Heather Christoff received a 90-day jail sentence in September for making 81 payments to a phony T-shirt company with seven municipal credit cards belonging to her subordinates and supervisors that were actually going to her own PayPal account between 2012 and 2013.
The purchases made by the 10-year city employee should have raised warning flags sooner, as the parks department already had a normal T-shirt vendor, but the city’s finance department also accepted “inadequate supporting documentation in its audit of credit card transactions,” according to a fraud investigation report issued by the Washington State Auditor’s Office on Thursday.
The city also allowed immediate supervisors to issue municipal credit cards to their subordinates, who were not required to review their own transactions. The report states one of Christoff’s employees wasn’t aware they’d been issued a card until police began investigating Christoff, nor was the department manager aware seasonal employees were being issued procurement cards.
“The Parks & Community Services department did not adequately monitor its budgets,” according to the report. “Upon discovery of the misappropriation, a budget report was generated and there were significant increases in spending for 2011, 2012 and 2013.”
Christoff was charged with 19 counts of second-degree theft, accepting a plea agreement in April to drop 10 of the charges with a 17-month recommended sentence — her 90-day sentence was under a first-time offender waiver. Christoff also agreed to pay $117,410 in restitution to the city of Bellevue.
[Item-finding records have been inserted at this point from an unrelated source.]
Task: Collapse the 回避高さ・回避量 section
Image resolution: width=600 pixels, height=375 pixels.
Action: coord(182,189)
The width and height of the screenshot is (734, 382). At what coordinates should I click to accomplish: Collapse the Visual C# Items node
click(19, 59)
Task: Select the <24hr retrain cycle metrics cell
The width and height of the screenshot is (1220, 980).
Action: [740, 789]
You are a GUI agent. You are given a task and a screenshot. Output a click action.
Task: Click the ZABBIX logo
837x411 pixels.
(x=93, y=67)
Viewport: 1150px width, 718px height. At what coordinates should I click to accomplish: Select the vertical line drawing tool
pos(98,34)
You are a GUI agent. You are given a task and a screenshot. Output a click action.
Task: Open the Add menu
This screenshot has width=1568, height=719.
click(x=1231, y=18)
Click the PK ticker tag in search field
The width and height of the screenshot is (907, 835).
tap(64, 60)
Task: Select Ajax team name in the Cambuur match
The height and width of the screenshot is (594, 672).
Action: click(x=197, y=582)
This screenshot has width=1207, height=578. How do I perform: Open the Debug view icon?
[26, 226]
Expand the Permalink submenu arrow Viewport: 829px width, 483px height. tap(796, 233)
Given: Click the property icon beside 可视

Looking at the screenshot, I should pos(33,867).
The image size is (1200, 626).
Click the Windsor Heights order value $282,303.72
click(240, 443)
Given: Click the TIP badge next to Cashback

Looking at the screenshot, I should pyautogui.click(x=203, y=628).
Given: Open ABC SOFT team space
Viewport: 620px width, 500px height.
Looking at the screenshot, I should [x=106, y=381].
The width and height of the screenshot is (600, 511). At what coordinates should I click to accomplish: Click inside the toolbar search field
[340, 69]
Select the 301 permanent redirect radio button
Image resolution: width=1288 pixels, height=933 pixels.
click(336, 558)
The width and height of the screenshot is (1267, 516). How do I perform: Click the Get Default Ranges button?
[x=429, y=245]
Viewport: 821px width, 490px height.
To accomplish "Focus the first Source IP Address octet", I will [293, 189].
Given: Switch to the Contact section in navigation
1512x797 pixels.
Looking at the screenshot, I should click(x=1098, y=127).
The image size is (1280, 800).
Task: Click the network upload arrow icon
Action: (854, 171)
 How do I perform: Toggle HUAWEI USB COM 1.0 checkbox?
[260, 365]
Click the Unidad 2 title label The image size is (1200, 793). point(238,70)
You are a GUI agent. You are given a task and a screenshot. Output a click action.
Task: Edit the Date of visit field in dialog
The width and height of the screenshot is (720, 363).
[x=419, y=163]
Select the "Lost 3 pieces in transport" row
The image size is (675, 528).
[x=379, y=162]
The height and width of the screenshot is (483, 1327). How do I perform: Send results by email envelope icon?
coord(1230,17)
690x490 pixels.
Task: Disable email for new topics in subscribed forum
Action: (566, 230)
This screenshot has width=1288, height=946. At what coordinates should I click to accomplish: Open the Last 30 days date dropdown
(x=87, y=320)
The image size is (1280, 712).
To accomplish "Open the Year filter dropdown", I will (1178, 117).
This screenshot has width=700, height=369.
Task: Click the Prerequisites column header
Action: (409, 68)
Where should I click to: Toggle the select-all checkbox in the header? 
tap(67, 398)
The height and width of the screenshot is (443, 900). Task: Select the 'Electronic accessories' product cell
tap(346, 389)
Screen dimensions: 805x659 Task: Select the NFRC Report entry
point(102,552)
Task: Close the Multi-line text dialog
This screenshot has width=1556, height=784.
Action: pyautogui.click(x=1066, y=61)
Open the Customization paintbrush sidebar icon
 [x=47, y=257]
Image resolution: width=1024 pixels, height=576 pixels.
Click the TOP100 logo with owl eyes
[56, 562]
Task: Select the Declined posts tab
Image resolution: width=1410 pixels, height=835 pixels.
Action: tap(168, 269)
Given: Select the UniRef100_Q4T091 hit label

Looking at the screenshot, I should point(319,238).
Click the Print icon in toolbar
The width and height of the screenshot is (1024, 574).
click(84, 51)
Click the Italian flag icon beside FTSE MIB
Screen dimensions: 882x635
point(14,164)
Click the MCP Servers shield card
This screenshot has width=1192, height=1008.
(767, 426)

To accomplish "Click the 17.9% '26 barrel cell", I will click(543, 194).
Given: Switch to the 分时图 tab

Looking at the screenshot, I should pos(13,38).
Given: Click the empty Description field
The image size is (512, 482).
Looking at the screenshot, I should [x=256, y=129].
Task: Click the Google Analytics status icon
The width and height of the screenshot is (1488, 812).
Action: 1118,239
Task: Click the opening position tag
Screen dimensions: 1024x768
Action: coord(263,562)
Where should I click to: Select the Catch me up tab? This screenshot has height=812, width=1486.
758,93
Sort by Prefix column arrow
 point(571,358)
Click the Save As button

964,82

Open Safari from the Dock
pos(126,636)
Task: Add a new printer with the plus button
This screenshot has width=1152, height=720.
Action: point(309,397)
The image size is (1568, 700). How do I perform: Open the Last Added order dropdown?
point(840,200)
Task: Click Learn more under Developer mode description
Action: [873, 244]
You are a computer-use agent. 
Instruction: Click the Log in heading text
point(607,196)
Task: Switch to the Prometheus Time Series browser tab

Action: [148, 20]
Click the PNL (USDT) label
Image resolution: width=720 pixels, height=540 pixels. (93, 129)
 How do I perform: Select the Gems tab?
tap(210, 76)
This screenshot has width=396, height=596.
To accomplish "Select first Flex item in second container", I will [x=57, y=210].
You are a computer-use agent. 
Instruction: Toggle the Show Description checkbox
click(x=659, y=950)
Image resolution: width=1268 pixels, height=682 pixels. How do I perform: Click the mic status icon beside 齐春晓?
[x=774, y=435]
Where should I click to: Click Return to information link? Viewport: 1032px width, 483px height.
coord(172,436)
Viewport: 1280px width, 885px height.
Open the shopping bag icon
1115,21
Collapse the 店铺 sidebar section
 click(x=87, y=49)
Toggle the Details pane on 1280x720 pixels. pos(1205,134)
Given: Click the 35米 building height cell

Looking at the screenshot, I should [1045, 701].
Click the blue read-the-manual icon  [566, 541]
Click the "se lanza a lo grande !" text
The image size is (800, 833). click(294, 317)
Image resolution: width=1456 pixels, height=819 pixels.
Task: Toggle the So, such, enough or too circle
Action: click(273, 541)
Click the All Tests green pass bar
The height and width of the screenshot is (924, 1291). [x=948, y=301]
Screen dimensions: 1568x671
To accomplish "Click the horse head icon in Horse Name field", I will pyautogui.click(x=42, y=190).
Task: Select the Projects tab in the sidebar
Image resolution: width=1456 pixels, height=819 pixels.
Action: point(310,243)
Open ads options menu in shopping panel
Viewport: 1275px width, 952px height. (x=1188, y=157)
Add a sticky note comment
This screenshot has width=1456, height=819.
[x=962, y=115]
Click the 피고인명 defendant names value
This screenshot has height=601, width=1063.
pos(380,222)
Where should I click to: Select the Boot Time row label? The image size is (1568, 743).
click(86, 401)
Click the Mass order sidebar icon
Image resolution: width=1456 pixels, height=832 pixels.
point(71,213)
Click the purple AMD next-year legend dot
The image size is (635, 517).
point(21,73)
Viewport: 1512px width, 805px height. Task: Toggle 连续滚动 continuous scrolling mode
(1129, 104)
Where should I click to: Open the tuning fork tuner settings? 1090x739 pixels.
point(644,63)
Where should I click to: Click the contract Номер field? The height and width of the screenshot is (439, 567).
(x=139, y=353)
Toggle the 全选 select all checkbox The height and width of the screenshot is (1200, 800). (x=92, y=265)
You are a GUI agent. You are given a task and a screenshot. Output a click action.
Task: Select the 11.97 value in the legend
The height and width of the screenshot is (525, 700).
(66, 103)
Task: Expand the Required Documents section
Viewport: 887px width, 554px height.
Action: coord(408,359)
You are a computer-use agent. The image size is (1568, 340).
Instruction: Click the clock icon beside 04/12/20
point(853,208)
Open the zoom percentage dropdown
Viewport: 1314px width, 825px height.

The city took actions in response to the internal fraud when it first came to light, contracting with a certified public accounting firm for a citywide audit of its procurement card system, which resulted in several policy and procedure changes. The procurement card program is under new administration, with a procurement services manager in charge of reviewing and approving all invoices.
Local firm Clark Nuber also was tapped to provide an audit of the program at least every three years. Changes also include strengthening what defines a public purpose for purchases and additional vetting of third-party payment processors like PayPal to validate businesses receiving public funds.
According to the auditor’s report, the city anticipates completing its evaluation of all municipal finance divisions by the end of the year “to address areas of concern identified by staff in the Internal Control Forum.”